**Written request**
Copy the following data line for line, exactly as it appears.

## BEGIN Exercise materials

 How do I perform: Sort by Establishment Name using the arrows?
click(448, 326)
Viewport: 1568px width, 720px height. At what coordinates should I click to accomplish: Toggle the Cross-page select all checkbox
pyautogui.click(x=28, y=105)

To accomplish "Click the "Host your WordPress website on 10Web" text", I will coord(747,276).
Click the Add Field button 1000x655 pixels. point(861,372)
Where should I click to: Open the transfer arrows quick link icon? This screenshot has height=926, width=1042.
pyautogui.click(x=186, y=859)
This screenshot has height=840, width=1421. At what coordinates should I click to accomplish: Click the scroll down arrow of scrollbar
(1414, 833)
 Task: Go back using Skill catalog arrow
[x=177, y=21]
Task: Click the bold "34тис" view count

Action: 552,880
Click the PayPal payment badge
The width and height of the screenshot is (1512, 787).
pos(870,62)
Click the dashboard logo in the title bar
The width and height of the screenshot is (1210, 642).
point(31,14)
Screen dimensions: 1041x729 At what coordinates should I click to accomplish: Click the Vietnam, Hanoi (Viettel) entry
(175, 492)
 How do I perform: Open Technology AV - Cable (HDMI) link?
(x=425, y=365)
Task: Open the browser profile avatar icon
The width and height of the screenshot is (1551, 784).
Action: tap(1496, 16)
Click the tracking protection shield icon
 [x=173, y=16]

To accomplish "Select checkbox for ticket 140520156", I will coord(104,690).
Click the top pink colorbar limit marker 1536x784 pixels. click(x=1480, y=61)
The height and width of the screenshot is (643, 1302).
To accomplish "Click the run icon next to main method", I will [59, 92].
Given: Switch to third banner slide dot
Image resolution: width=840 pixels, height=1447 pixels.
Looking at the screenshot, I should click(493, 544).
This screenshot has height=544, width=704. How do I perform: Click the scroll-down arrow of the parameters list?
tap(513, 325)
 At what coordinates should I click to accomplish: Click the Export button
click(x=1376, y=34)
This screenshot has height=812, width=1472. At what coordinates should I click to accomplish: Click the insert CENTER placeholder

## END Exercise materials

**Reply to the exercise**
 How do I perform: Sort by Establishment Name using the arrows?
click(448, 326)
Viewport: 1568px width, 720px height. At what coordinates should I click to accomplish: Toggle the Cross-page select all checkbox
pyautogui.click(x=28, y=105)

To accomplish "Click the "Host your WordPress website on 10Web" text", I will coord(747,276).
Click the Add Field button 1000x655 pixels. point(861,372)
Where should I click to: Open the transfer arrows quick link icon? This screenshot has height=926, width=1042.
pyautogui.click(x=186, y=859)
This screenshot has height=840, width=1421. At what coordinates should I click to accomplish: Click the scroll down arrow of scrollbar
(1414, 833)
 Task: Go back using Skill catalog arrow
[x=177, y=21]
Task: Click the bold "34тис" view count

Action: 552,880
Click the PayPal payment badge
The width and height of the screenshot is (1512, 787).
pos(870,62)
Click the dashboard logo in the title bar
The width and height of the screenshot is (1210, 642).
point(31,14)
Screen dimensions: 1041x729 At what coordinates should I click to accomplish: Click the Vietnam, Hanoi (Viettel) entry
(175, 492)
 How do I perform: Open Technology AV - Cable (HDMI) link?
(x=425, y=365)
Task: Open the browser profile avatar icon
The width and height of the screenshot is (1551, 784).
Action: tap(1496, 16)
Click the tracking protection shield icon
 [x=173, y=16]

To accomplish "Select checkbox for ticket 140520156", I will coord(104,690).
Click the top pink colorbar limit marker 1536x784 pixels. click(x=1480, y=61)
The height and width of the screenshot is (643, 1302).
To accomplish "Click the run icon next to main method", I will [59, 92].
Given: Switch to third banner slide dot
Image resolution: width=840 pixels, height=1447 pixels.
Looking at the screenshot, I should click(493, 544).
This screenshot has height=544, width=704. How do I perform: Click the scroll-down arrow of the parameters list?
tap(513, 325)
 At what coordinates should I click to accomplish: Click the Export button
click(x=1376, y=34)
This screenshot has height=812, width=1472. At what coordinates should I click to accomplish: Click the insert CENTER placeholder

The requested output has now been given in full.